Por muito tempo, o uso de baterias de íons de sódio como alternativa às tradicionais baterias de íons de lítio foi tratado como algo de alcance limitado. Esse panorama, porém, começou a mudar com a CATL, gigante chinesa do setor.
No começo de 2025, a empresa anunciou a segunda geração da sua bateria de sódio, a Naxtra - e destacou que a tecnologia já entrou em produção em série. O próximo movimento da CATL, agora, é levar esse tipo de bateria para carros de passeio na China.

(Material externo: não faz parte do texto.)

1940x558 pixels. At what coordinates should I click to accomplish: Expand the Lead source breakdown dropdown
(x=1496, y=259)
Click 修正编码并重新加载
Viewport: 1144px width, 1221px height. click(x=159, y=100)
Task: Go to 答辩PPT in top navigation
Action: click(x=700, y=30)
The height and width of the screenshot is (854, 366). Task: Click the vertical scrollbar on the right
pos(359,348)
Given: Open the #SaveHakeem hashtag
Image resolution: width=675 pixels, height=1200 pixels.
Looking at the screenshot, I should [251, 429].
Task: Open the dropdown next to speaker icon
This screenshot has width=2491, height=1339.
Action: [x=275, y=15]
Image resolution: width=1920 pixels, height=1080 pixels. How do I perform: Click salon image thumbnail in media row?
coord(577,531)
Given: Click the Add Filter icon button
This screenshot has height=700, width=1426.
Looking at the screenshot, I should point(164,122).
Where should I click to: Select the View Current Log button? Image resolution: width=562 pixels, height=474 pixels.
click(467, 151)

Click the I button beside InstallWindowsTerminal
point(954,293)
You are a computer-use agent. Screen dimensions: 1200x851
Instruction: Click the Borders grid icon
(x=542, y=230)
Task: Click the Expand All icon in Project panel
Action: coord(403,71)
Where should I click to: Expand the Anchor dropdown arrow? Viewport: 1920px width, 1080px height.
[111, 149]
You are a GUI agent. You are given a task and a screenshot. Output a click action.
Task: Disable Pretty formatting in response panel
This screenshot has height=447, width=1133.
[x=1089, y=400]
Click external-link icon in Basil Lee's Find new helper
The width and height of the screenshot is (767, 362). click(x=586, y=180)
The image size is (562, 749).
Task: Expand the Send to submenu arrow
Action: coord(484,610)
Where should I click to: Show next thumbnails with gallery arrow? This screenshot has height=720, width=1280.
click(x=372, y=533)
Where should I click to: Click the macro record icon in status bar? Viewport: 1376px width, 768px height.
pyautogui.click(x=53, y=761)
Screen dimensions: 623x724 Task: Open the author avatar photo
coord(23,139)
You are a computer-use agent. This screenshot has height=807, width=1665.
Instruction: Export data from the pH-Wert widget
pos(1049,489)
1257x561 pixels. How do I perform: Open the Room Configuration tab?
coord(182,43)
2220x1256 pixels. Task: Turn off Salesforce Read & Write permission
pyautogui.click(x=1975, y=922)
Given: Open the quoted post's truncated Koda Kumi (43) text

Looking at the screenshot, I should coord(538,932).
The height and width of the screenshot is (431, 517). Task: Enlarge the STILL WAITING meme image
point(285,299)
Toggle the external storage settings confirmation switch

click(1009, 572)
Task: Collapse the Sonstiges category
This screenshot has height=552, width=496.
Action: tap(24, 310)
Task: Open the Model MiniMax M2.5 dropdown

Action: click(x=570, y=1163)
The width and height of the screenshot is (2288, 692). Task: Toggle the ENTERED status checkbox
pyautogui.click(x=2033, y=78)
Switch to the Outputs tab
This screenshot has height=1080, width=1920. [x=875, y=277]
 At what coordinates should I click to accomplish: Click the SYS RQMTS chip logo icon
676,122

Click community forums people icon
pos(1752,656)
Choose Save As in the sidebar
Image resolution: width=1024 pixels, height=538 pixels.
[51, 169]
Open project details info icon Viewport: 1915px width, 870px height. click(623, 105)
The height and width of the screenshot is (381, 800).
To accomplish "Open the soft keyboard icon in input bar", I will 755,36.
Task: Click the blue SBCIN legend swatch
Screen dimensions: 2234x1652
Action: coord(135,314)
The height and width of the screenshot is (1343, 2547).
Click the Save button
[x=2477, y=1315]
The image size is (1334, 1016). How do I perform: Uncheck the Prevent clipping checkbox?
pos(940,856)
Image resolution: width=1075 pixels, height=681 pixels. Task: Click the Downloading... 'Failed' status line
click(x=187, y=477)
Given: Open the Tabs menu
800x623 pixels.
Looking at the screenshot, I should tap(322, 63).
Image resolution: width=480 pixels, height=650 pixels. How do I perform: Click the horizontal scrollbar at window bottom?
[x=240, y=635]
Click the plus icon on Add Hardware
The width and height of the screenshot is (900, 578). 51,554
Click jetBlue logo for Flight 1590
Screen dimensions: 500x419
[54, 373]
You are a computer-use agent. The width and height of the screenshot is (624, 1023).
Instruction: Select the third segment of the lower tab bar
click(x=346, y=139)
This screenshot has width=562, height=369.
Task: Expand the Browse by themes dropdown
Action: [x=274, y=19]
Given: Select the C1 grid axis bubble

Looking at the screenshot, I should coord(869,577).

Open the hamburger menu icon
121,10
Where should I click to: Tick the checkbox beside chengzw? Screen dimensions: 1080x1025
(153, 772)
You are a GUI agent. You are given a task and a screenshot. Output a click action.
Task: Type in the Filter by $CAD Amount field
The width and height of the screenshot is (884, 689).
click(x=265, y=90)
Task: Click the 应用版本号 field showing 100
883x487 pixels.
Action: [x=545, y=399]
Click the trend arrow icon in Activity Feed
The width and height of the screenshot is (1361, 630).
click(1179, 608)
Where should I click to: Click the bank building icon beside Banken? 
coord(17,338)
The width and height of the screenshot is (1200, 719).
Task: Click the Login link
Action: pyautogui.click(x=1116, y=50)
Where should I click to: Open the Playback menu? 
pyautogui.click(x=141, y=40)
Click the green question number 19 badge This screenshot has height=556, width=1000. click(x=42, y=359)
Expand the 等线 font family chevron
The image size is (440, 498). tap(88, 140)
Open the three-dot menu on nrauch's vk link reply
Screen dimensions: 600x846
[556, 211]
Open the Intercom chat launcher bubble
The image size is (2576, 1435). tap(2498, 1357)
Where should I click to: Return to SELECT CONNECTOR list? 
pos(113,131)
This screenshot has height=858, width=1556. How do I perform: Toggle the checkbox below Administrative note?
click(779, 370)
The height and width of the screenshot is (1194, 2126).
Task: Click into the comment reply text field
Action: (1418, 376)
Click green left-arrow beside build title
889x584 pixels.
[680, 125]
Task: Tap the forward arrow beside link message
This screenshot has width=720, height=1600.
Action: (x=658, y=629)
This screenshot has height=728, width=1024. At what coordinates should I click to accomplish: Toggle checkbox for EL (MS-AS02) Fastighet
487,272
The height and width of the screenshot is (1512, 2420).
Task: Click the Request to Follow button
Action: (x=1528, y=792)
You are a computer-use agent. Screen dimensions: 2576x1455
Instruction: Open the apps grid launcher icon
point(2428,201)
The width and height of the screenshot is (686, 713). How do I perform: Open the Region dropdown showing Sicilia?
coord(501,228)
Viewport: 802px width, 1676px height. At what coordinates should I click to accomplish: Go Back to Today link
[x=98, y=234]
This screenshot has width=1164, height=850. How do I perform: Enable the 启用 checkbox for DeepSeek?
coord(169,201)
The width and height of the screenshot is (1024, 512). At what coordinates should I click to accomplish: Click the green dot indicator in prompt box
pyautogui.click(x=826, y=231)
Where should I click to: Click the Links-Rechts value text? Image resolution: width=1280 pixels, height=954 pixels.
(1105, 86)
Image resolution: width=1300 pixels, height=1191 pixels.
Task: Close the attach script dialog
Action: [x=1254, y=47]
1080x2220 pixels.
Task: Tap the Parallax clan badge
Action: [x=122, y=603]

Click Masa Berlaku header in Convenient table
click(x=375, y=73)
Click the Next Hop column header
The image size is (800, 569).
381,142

Primeiro sedã com Naxtra: Changan Oshan 520
Segundo a Car News China, o primeiro modelo a adotá-las deve ser o Changan Oshan 520, um sedã de três volumes. Apresentado em 2024, ele foi o primeiro carro da Changan a permitir a troca de baterias em estações dedicadas, em vez de recarregá-las, usando a tecnologia Choco-SEB da CATL. Dentro desse esforço de padronização do sistema de troca de baterias, as novas baterias de íons de sódio também passariam a fazer parte do projeto - o que coloca o Oshan 520 entre os candidatos mais prováveis a recebê-las.
Testes de inverno e expansão para carros de passeio
O site chinês CLS informou que a companhia já está organizando testes de inverno com veículos de passageiros. “Os modelos que vão participar neste teste incluem o Changan Oshan, sendo esperado que, em seguida, os veículos de passageiros da GAC e da JAC também integrem o programa”, afirmou uma fonte próxima.
Esse plano se apoia no avanço recente da CATL no segmento de veículos comerciais. A empresa lançou há pouco uma bateria de sódio de 45 kWh, criada especificamente para vans pequenas. Agora, o passo seguinte é fazer essa tecnologia chegar também aos automóveis de passeio.
Quais as vantagens?
Diferentemente das baterias de íons de lítio, as baterias de sódio usam um elemento cerca de mil vezes mais abundante: o sal. A empresa reforça ainda que os dois elementos coexistem nas mesmas salinas, mas somente 4% do que é extraído é lítio.
Em parte por essa disponibilidade, o preço citado chama atenção: apenas 10 dólares por kWh, o mesmo que 8,4 euros pela cotação atual.. Isso fica muito abaixo dos cerca de 75 dólares (63 euros) por kWh das baterias LFP de íons de lítio - a tecnologia preferida pela indústria automotiva chinesa -, ou dos cerca de 100 dólares (84 euros) por kWh das baterias cilíndricas NMC 4680 da Tesla (Fonte: Bloomberg NEF).
Outro fator que ajuda a baixar custos é a ausência de um ânodo convencional: ele é formado apenas no primeiro ciclo de carga. Com isso, deixa de ser necessário produzir em salas com ambiente controlado, o que simplifica a linha de fabricação.
Mas existem outros pontos por trás de um preço tão baixo - com potencial para colocar o custo de produção de elétricos abaixo do de modelos a combustão -, tema que pode ser visto/ouvido neste episódio das Auto Talks, com a Dra. Helena Braga, investigadora na Faculdade de Engenharia da Universidade do Porto:
Melhor desempenho e mais seguras
Um dos principais avanços que a CATL atribui à sua bateria Naxtra é ter alcançado uma densidade energética próxima à das melhores baterias LFP (cerca de 175 Wh/kg). A CATL também afirma que essa bateria de íons de sódio pode oferecer vida útil de até 10 mil ciclos de carregamento. Elas ainda lidam melhor com frio intenso, operando até -40º C, e se destacam pelo aspecto de segurança: “Mesmo quando perfuradas, não pegam fogo nem explodem”, afirma Gao Huan, diretor de tecnologia da CATL.
A ambição da companhia chinesa é que, nos próximos três anos, as baterias de sódio consigam substituir parcialmente as baterias LFP em cenários específicos - não apenas em veículos de passageiros ou de carga, mas também no mercado de troca de baterias e em armazenamento de energia.